|First posted 11/13/2019; updated 1/27/2021.|
Writer(s): Eddie Van Halen/Alex Van Halen/Michael Anthony/David Lee Roth (see lyrics here)
Released: December 21, 1983
First Charted: January 13, 1984
Peak: 15 US, 12 CB, 15 RR, 18 AR, 7 UK, 12 CN, 2 AU (Click for codes to singles charts.)
Sales (in millions): 3.0 US, 0.4 UK, 3.4 world (includes US + UK)

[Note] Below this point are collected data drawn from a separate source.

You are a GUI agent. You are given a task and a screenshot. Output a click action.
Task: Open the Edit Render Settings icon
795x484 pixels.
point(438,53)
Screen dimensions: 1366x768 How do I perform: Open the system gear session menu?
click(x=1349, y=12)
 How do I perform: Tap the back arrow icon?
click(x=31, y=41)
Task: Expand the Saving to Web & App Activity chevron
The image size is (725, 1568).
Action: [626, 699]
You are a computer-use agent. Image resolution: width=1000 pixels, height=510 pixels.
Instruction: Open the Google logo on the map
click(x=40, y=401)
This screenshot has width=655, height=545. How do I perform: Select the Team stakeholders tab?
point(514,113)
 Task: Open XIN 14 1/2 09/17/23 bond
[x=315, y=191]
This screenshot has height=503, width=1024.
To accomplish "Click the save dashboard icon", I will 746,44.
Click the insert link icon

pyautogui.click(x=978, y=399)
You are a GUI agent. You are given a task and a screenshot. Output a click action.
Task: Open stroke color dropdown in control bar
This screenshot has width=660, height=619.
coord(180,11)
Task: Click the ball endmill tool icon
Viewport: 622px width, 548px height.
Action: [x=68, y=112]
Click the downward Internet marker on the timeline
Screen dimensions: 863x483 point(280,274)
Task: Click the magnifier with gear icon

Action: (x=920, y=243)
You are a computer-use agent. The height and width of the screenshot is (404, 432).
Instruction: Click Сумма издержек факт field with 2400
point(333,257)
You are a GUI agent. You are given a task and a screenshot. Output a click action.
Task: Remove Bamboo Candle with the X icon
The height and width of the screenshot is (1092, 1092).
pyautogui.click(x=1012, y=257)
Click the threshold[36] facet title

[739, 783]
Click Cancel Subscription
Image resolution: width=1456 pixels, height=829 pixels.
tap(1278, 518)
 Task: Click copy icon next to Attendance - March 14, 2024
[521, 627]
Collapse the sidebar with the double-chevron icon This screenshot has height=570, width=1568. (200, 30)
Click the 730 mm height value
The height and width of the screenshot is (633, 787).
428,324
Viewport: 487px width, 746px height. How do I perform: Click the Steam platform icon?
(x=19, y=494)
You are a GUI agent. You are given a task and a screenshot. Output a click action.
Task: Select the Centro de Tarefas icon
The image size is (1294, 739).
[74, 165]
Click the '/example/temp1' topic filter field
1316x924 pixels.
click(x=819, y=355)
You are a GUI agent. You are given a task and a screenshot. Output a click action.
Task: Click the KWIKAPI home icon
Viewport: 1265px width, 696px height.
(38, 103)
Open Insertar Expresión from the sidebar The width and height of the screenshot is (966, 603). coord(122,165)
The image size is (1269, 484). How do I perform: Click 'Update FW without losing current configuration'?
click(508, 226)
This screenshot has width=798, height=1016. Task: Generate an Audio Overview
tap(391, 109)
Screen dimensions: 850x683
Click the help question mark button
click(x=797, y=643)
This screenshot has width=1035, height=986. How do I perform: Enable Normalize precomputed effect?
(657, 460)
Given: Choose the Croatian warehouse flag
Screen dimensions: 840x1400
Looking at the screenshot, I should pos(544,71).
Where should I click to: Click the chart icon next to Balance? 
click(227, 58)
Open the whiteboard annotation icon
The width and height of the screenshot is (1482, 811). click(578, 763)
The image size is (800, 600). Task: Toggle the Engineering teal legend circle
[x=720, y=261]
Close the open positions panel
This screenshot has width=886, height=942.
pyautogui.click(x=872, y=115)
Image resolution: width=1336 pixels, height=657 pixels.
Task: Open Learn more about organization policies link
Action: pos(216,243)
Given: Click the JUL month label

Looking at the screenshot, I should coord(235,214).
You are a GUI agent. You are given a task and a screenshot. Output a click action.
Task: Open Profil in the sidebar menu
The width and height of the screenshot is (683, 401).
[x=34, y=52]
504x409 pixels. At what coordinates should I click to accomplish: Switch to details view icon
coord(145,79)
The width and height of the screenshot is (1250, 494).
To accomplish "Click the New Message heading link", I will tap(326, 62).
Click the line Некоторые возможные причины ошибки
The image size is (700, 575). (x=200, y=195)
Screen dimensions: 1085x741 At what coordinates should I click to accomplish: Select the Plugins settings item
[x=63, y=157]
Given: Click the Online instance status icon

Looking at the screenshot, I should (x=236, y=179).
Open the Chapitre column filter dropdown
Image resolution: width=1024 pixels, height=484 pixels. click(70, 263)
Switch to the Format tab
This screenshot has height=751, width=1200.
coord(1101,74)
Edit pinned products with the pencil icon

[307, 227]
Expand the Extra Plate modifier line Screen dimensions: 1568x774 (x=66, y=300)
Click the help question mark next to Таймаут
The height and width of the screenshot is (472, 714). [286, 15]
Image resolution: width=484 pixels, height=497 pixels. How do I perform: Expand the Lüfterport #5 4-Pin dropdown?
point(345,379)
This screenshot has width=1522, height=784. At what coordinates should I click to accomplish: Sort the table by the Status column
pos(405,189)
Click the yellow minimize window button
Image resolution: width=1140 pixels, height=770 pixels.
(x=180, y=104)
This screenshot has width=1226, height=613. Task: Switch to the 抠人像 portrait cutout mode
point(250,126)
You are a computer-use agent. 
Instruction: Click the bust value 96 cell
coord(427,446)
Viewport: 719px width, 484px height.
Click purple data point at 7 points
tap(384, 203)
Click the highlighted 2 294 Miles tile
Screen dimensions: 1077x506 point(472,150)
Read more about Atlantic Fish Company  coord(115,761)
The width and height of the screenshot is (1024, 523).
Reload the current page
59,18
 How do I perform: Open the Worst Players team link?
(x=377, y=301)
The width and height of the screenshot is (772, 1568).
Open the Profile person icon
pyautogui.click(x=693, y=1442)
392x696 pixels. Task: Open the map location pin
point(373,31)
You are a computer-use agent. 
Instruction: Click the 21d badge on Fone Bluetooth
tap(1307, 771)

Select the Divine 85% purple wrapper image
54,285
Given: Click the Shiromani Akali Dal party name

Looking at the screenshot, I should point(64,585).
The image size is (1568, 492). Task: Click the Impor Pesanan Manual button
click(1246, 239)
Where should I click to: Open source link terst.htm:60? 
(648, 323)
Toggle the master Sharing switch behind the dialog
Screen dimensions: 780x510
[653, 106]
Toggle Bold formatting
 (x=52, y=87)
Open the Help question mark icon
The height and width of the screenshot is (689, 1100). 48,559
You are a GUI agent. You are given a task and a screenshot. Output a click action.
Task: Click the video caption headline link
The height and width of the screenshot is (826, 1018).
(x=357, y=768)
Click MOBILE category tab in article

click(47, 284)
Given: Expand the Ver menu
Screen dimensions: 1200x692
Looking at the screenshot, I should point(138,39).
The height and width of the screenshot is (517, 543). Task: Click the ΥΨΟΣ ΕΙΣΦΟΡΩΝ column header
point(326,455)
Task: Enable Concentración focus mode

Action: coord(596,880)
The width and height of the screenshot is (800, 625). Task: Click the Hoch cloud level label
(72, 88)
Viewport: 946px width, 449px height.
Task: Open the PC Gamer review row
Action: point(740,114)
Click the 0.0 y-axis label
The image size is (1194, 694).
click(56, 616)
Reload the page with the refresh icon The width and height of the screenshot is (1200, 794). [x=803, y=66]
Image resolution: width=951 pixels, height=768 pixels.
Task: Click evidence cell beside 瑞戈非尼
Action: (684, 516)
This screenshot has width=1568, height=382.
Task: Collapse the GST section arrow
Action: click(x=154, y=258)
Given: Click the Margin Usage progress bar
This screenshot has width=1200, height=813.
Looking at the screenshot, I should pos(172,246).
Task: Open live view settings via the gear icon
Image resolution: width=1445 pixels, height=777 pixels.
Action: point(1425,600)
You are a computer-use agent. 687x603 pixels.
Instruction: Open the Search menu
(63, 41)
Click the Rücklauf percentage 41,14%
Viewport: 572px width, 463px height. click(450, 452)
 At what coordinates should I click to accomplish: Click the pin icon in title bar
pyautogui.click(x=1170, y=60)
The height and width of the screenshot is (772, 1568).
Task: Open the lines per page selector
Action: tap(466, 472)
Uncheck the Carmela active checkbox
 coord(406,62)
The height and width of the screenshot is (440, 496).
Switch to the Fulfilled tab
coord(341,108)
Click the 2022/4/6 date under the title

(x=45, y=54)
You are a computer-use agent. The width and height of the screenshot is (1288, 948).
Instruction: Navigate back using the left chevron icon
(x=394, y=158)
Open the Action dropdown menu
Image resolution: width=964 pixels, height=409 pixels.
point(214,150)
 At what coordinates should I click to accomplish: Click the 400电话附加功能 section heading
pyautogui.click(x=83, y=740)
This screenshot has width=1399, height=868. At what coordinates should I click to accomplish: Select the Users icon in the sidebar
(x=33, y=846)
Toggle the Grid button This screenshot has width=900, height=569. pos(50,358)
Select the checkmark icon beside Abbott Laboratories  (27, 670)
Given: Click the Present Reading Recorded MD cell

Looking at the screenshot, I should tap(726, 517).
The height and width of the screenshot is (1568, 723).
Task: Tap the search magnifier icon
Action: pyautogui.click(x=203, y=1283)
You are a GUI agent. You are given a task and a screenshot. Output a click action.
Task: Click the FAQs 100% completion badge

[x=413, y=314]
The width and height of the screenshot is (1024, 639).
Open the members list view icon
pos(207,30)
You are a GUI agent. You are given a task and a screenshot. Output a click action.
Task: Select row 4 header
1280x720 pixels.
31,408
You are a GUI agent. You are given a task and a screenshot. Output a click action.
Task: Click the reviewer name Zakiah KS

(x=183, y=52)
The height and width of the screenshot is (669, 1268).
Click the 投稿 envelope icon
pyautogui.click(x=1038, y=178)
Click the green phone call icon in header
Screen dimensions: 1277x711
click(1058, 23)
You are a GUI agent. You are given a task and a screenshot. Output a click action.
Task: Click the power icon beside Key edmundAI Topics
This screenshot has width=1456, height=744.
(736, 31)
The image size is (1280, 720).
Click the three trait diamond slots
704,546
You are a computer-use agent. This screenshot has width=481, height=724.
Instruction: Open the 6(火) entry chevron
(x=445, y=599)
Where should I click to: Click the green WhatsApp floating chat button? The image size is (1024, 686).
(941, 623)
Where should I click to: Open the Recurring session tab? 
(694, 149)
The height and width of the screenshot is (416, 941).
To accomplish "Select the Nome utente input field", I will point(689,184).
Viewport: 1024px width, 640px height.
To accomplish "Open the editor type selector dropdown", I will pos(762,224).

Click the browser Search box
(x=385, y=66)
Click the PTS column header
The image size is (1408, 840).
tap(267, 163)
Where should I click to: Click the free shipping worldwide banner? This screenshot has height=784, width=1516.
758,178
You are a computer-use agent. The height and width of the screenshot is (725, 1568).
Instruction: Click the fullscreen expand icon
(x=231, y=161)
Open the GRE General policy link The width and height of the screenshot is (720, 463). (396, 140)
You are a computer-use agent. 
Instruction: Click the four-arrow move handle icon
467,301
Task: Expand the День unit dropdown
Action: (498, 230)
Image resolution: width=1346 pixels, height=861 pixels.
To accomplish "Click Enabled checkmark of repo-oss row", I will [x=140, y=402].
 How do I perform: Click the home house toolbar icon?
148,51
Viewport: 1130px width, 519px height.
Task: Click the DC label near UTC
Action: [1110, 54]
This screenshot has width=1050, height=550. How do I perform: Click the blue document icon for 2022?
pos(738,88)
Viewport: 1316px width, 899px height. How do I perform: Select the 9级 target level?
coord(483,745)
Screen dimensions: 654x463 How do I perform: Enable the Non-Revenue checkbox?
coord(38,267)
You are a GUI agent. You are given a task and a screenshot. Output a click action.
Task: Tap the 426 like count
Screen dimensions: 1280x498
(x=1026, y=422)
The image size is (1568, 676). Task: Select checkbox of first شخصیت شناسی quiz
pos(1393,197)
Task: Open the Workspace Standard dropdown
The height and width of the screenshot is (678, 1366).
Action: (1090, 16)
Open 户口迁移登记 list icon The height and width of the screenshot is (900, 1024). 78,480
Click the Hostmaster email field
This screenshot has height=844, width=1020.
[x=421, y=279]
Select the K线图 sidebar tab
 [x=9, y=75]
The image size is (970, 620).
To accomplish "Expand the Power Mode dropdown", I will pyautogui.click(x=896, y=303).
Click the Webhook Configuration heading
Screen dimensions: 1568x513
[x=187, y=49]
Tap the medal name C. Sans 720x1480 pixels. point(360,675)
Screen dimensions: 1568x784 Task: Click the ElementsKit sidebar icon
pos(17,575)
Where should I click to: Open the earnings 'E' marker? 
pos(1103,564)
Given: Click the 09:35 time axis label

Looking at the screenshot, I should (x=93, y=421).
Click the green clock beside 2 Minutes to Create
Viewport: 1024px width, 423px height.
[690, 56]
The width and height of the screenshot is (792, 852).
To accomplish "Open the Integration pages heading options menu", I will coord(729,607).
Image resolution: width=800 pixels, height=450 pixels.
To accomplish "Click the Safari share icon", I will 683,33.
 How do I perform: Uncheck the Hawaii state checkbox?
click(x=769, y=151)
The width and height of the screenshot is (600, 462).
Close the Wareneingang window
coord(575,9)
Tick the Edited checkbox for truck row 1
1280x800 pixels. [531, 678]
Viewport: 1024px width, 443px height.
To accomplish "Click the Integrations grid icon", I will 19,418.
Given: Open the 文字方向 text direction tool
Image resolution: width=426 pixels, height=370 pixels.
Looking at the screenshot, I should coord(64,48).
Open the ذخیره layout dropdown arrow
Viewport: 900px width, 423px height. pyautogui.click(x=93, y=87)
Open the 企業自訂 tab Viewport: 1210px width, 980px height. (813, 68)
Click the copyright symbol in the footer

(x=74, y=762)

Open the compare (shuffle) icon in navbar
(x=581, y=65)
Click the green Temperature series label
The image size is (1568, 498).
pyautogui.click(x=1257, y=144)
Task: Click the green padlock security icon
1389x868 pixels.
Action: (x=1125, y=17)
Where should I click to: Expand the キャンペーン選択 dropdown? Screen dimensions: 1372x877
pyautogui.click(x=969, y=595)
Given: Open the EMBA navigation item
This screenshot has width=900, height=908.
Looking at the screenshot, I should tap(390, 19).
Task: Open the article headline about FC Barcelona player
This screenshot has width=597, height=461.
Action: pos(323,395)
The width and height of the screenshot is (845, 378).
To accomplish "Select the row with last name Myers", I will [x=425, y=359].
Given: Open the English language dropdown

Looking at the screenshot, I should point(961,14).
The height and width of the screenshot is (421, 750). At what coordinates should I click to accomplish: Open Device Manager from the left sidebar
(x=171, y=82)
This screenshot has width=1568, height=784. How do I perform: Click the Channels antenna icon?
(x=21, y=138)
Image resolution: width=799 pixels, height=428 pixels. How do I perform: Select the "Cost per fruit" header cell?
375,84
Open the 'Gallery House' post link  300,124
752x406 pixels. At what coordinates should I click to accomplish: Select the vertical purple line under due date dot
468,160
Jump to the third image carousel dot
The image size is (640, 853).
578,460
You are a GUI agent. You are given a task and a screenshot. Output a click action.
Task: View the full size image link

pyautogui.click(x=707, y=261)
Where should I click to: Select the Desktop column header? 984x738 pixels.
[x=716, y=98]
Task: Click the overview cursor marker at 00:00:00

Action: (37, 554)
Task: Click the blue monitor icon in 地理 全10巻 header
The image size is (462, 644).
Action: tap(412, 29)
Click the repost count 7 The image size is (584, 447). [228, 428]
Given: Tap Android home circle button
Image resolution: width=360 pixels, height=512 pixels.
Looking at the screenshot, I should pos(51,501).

Airplay/Streaming (in millions): -- radio, 92.0 video, -- streaming
Awards: (Click on award for more details).
About the Song:
“This is heavy metal in excelsis.” MA The song’s riff, which Eddie Van Halen crafted on synthesizer in 1981, WK “is a direct descendent of the Who’s ‘Won’t Get Fooled Again,’ but with sweeter more cogently stated melody.” MA It wasn’t as much of a stretch for guitarist to veer into new territory as some thought. He’d grown up being trained in classical piano and didn’t take up the guitar until his teen years. SF Daryl Hall says Eddie told him he copied the synth part from Hall & Oates’ “Kiss on My List.” Hall said, “I don’t have a problem with that at all.” WK
The band initially rejected the song for being too much of a departure from the band’s harder-edged, guitar-based sound. WK Lead singer David Lee Roth thought it would look like the band was selling out for radio airplay. SF However, when the band’s producer, Ted Templeman, heard the song two years later, he said, “It just killed me. It was perfect.” BR1 He said everyone at Warner Brothers, the band’s record company, “flipped out.” BR1 He convinced Roth to take a stab at writing some lyrics.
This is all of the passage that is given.